Juan Lanchares Dávila has a graduate degree in Physics (B.S. in Physics and M.S. in Automatic Calculus), a Ph.D. in Physics (Program in Computer Science). He has about 18 years of research experience in the field of Systems Design, Evolutionary Computation Techniques and Asynchronous and Power Aware Processors. Currently, he is an Associate Professor in Computer Architecture and Technology in the Department of Computer Architecture and System Engineering at Complutense University of Madrid (Madrid, Spain). He belongs to the Group of Architecture and Technology of Computing Systems (ArTeCS). Over the last years, he has published papers and works on the subjects of Evolutionary Computation, Parallel Genetic Algorithms, Multi-FPGA systems design, asynchronous systems and power reduction techniques.

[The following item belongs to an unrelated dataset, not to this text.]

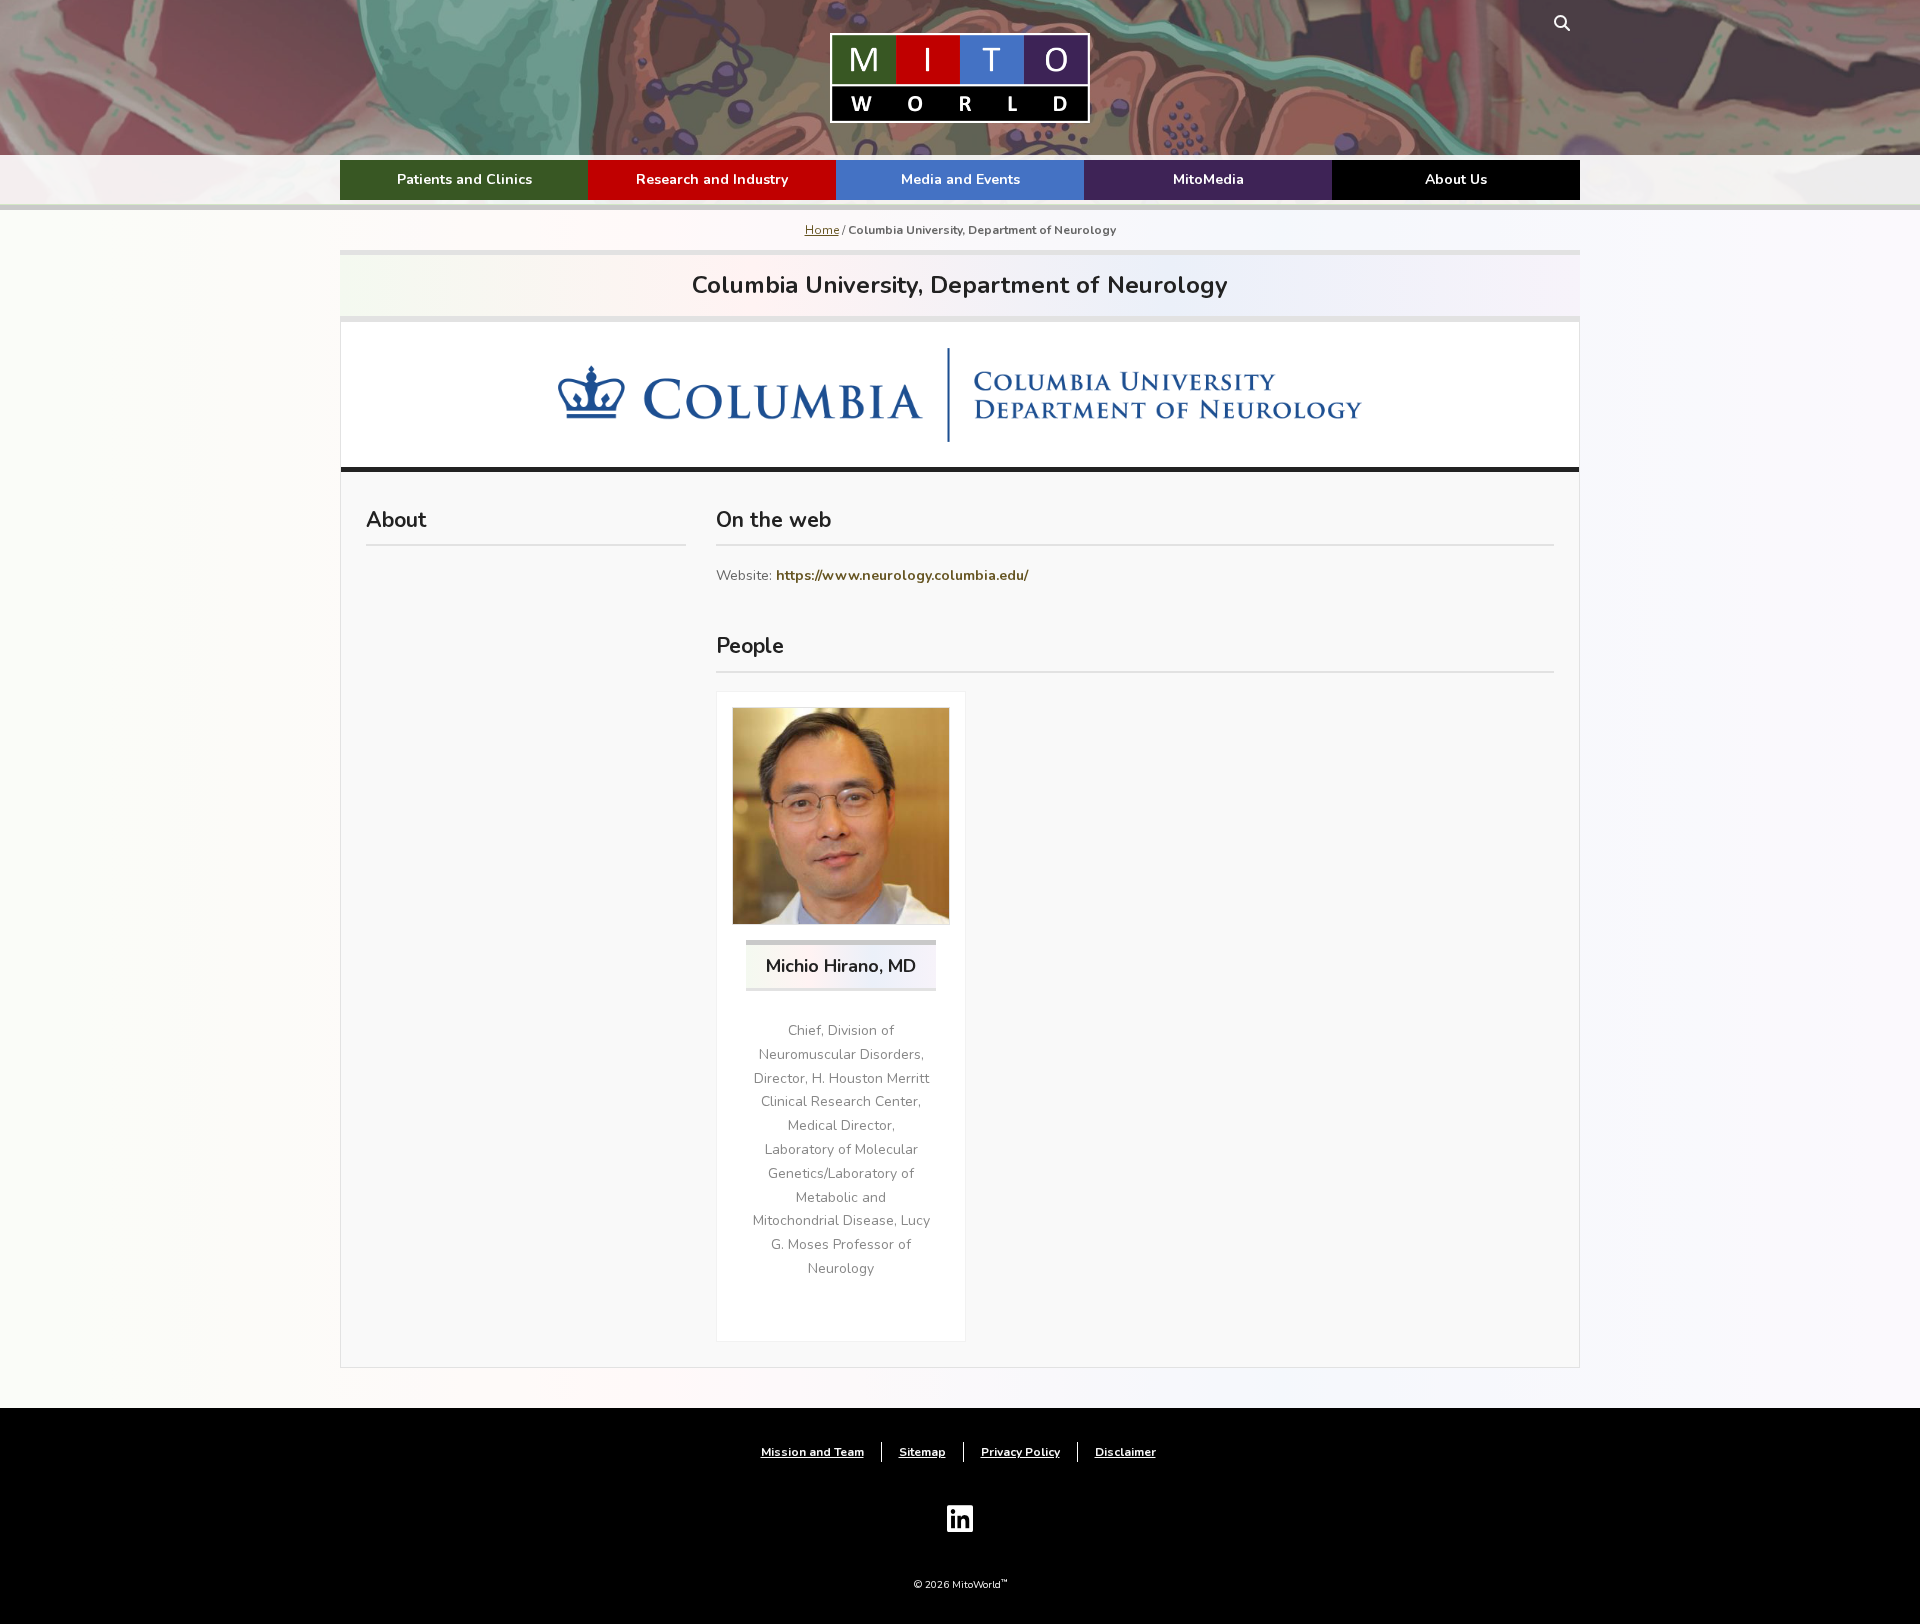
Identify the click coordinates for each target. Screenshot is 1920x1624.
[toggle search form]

José Ignacio Hidalgo has a graduate degree in Physics (B.S. in Physics and M.S. in Electrical Engineering), a Ph.D. in Physics (Program in Computer Science). He has about 14 years of research experience in the fields of Evolutionary Computation Techniques for Systems Design and optimization and, Asynchronous and Power Aware Processors. Currently, he is an Associate Professor in Computer Architecture and Technology in the Department of Computer Architecture and System Engineering at Complutense University of Madrid (Madrid, Spain), where he served as the academicals secretariat for three years. He belongs to the Group of Architecture and Technology of Computing Systems (ArTeCS). Over the last years, he has published papers and works on the subjects of Evolutionary Computation, Parallel Genetic Algorithms, Multi-FPGA systems design, asynchronous systems and power reduction techniques. He also has reviewed articles for several National and International Journals and Conferences. He currently is Director of CES Felipe II Computer Science Undergraduate School since 2006. He has served also as Guest Editor of an Special Issue on Parallel Architectures and Bioinspired Algorithms of the International Journal of High Performance Systems Architecture. He is also Guest Editor of an Special Issue of Parallel Computing (ParCo) Journal.